Sulla piazza TTF di Amsterdam, punto di riferimento per il prezzo del metano nel Continente, il gas ha aperto le contrattazioni poco mosso, confermando la soglia psicologica dei 35 euro al megawattora.



I contratti future sul mese di marzo, i più scambiati al momento, hanno registrato una variazione minima nelle prime battute, segnando un lieve calo dello 0,07%. Questa stabilità riflette un momento di attesa degli operatori, in un contesto dove l’offerta e la domanda sembrano aver trovato un punto di incontro temporaneo.

Diversi fattori contribuiscono a mantenere i prezzi su questi livelli:
I livelli delle riserve rimangono rassicuranti per il periodo finale dell’inverno.

Le temperature miti in diverse aree dell’Europa centrale riducono la pressione sulla domanda per il riscaldamento.
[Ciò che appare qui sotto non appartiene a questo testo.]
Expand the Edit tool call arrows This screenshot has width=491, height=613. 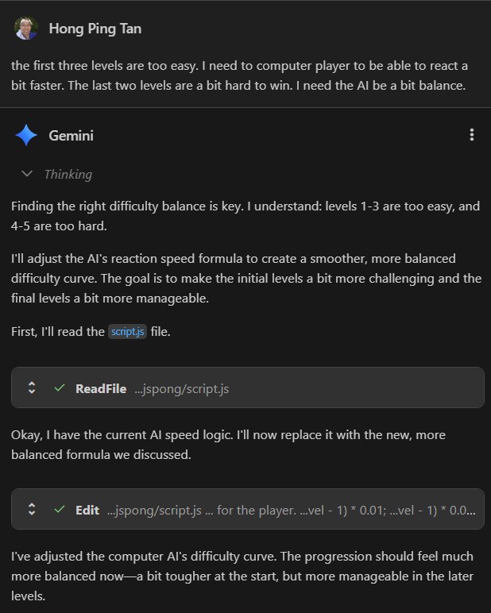pyautogui.click(x=32, y=510)
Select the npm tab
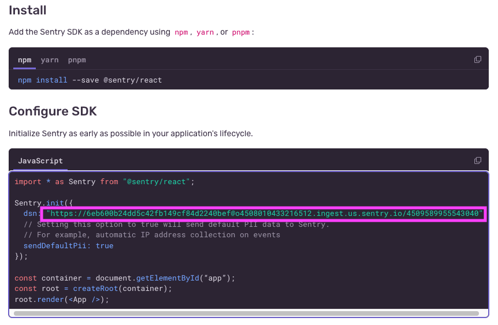Viewport: 498px width, 325px height. pos(24,60)
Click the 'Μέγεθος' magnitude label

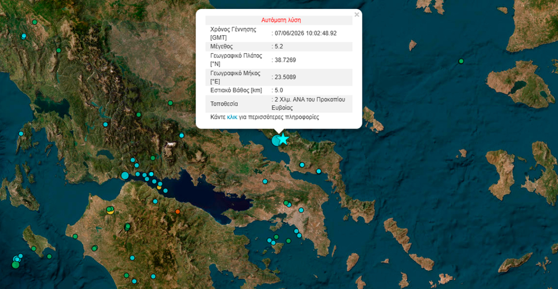point(222,47)
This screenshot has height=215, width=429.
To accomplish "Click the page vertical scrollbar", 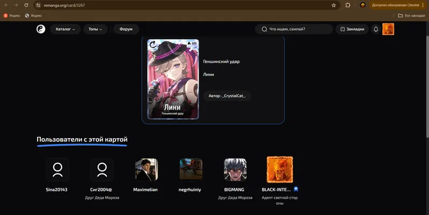I will tap(427, 87).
Nonostante le tensioni geopolitiche globali, le forniture di GNL (Gas Naturale Liquefatto) continuano ad affluire regolarmente verso i rigassificatori europei.

La cautela degli investitori suggerisce che il mercato sia alla ricerca di nuovi driver, siano essi legati a cambiamenti climatici improvvisi o a evoluzioni nel quadro geopolitico internazionale.